■ 本文抜粋
# # #
「アルコール依存症」 ゲスト:竹元隆洋ドクター



二見いすず: 今月のドクタートークは、「アルコール依存症」について、鹿児島県医師会の竹元隆洋(たけもとたかひろ)ドクターにお話を伺っています。
竹元さん、今週もどうぞよろしくお願いいたします。

竹元隆洋Dr: よろしくお願いします。

二見いすず: 先週は、「アルコール依存症」によっておこる病気について伺いました。
今週は、自分がアルコール依存症ではないかのチェック法と、予防法についてお願いします。
まず、アルコール依存症かのチェック法をお願いします。

竹元隆洋Dr: はい。いくつかのチェック項目があります。
まず、10年前に比べて、お酒の量が増えたという方。1合だったのが、2合になり、3合になり、、という方は、脳がアルコールに慣れて、少量では酔えなくなり、量がどんどん増えていっているという状態です。

二見いすず: 脳がより強いアルコールの刺激を求めるのですね。

竹元隆洋Dr: そうです。
次に、お酒を3日止めてみて、4日目のご自分の状態を見てみてください。
アルコールは3日経たないと体内から排出されません。
つまり、アルコールが体から抜けたとき、飲みたい欲求が抑えられなかったら、依存症の可能性があります。
このような傾向のある方は、一度専門医にご相談されることをおすすめします。

二見いすず: わかりました。では、予防法についてお願いします。

竹元隆洋Dr: はい。
まず、第一に「アルコール依存症」という病気を皆さんに認識していただきたいと思います。
アルコールを適量を越えて飲み続けると、脳が麻痺し、脳細胞が死んで、脳の機能が低下してきます。
さらに、アルコール依存症になってしまったら、体にさまざまな合併症がおこったり、精神的に不安定になって社会生活を送るのが難しくなることを知ってほしいのです。

二見いすず: はい。
# # #
■ データ抜粋

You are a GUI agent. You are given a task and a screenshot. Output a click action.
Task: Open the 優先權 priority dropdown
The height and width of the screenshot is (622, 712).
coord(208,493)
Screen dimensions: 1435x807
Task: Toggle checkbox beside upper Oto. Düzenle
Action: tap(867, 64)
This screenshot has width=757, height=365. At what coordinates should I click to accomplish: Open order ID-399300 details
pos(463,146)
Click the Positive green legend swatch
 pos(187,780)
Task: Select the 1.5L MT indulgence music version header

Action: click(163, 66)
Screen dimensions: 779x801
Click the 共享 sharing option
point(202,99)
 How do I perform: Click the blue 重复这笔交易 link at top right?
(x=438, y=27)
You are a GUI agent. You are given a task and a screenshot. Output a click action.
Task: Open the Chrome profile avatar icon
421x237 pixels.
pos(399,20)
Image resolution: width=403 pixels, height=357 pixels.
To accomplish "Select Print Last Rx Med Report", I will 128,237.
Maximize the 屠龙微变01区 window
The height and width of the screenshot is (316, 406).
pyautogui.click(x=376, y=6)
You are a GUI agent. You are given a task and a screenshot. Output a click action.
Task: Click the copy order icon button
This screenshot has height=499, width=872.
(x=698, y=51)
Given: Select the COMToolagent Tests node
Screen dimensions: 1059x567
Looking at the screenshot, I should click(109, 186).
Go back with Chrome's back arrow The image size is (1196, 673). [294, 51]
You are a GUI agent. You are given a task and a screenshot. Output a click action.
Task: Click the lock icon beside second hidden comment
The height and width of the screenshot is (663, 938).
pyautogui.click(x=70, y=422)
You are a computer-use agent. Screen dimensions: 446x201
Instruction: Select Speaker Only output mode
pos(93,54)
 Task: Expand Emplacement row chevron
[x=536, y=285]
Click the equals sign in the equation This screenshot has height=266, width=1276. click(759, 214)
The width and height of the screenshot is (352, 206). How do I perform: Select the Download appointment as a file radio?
# # #
■ 課題
アルコール依存症をテーマにした対談を、最後の発言の後から書き継いでください。

■ 回答
竹元隆洋Dr: 極端な場合は、失業したり、家族に暴力をふるって生活が破綻したりする危険性を持っていることを知っていただきたいですね。

二見いすず: お酒は楽しいものというイメージが強いので、深刻な問題につながっているとはあまり思っていませんでした。
お酒はいい面もあれば、悪い面もある。
人によって飲める量も違うので、自分の適量を知ることが大切なんですね。

竹元隆洋Dr: そのとおりです。
アルコール依存症の人は、アルコールの誘惑に勝てなくなると、「自分はアルコール依存症」ではない、と思い込もうとする人が多いです。
周囲の人が「お酒が増えたのでは? お酒を止めたら?」と忠告しても、聞く耳を持たないケースが多いようです。
しかし、お酒を3日止めてみて、4日目に飲みたい欲求が抑えられなかったら、アルコール依存症の可能性があるという現実から目をそらないことが大切です。

二見いすず: 分かりました。
アルコール依存症は病気であり、その状態が深刻化すると、身体的な合併症をおこしたり、精神的な病に陥って、極端な場合は、社会生活が立ち行かなくなったり、家族に暴力をふるって生活が破綻したりする危険性を持っていることを知っておいていただきたいですね。
来週は、治療法について詳しくお伺いしたいと思います。
竹元さん、今週もありがとうございました。

竹元隆洋Dr: ありがとうございました。